— Information shown —
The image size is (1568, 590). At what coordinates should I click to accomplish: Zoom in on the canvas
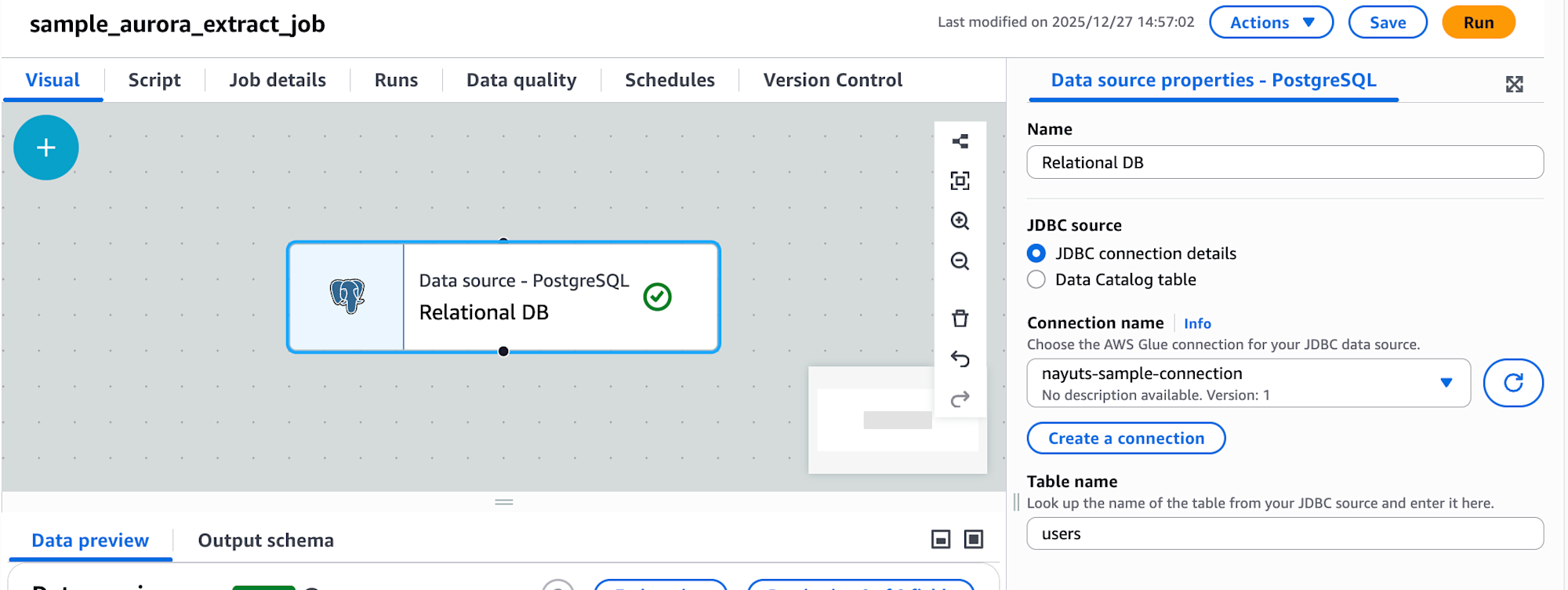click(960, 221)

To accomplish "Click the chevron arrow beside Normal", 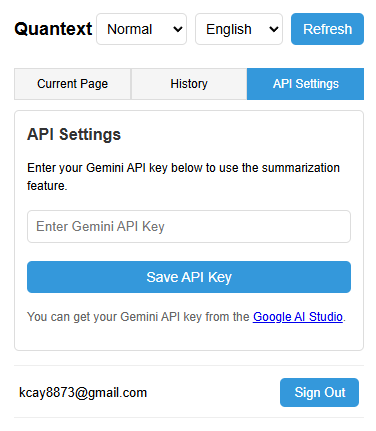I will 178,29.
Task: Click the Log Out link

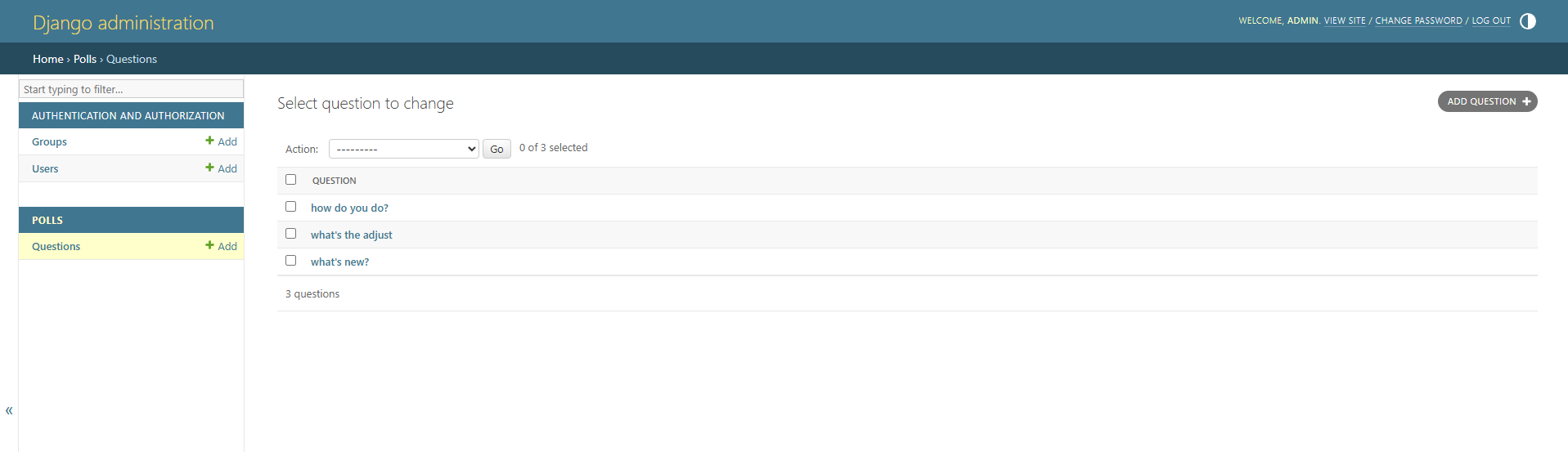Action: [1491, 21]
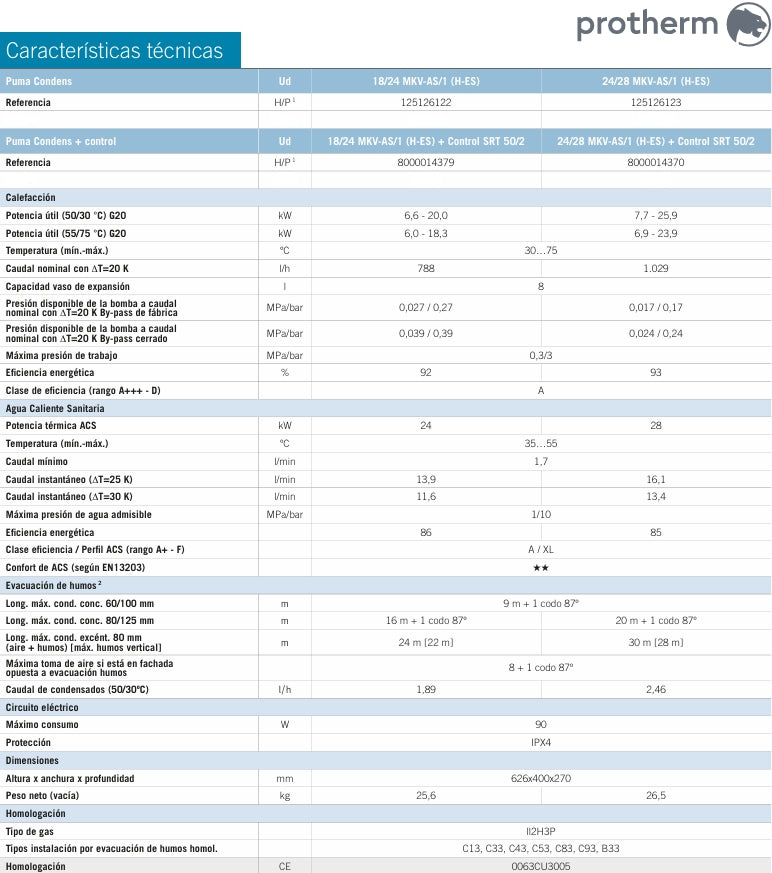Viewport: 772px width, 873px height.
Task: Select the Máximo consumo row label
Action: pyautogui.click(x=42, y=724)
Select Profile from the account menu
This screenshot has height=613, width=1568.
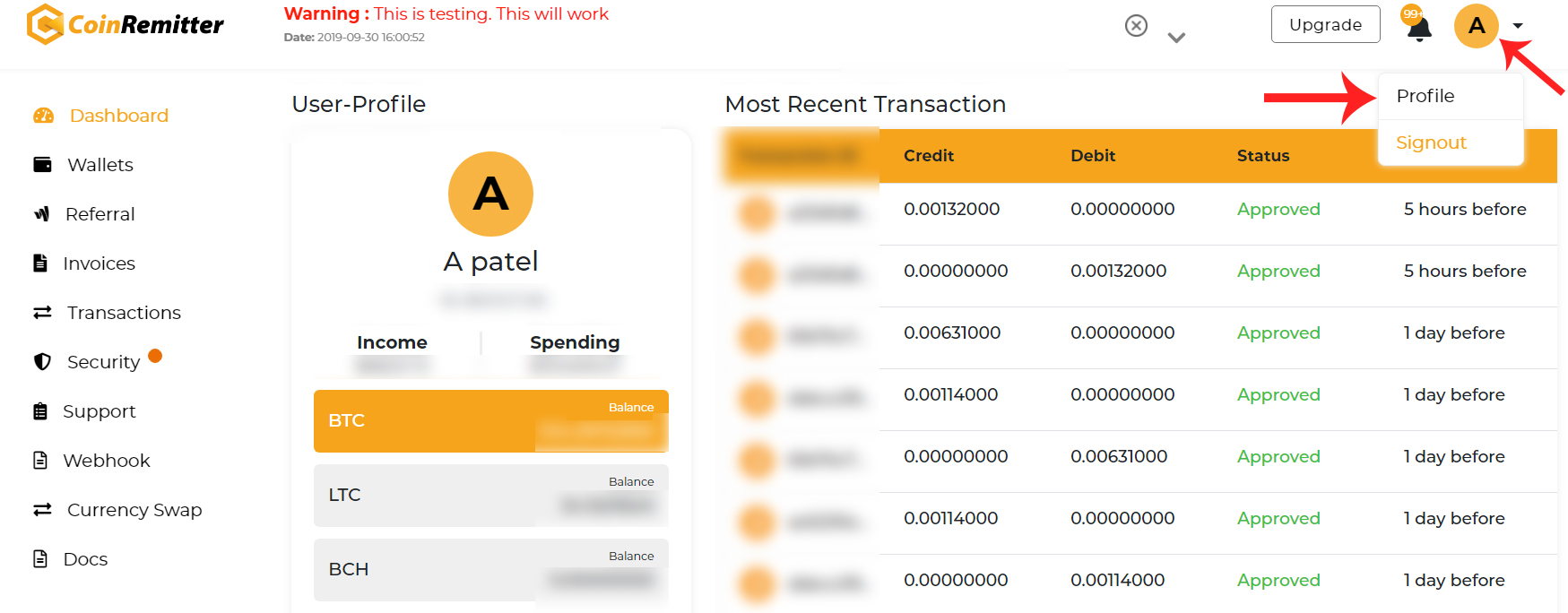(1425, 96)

— Work to complete —
Can you number the lines of the entries, starting with the line containing "Task: Click the Log Out link" and going on through the last line of the entries, and skip blank lines and pictures?

— Finished task —
1. Task: Click the Log Out link
2. Action: [1491, 21]
3. Viewport: 772px width, 873px height.
4. Task: Select the Máximo consumo row label
5. Action: pyautogui.click(x=42, y=724)
6. Select Profile from the account menu
7. This screenshot has height=613, width=1568.
8. (1425, 96)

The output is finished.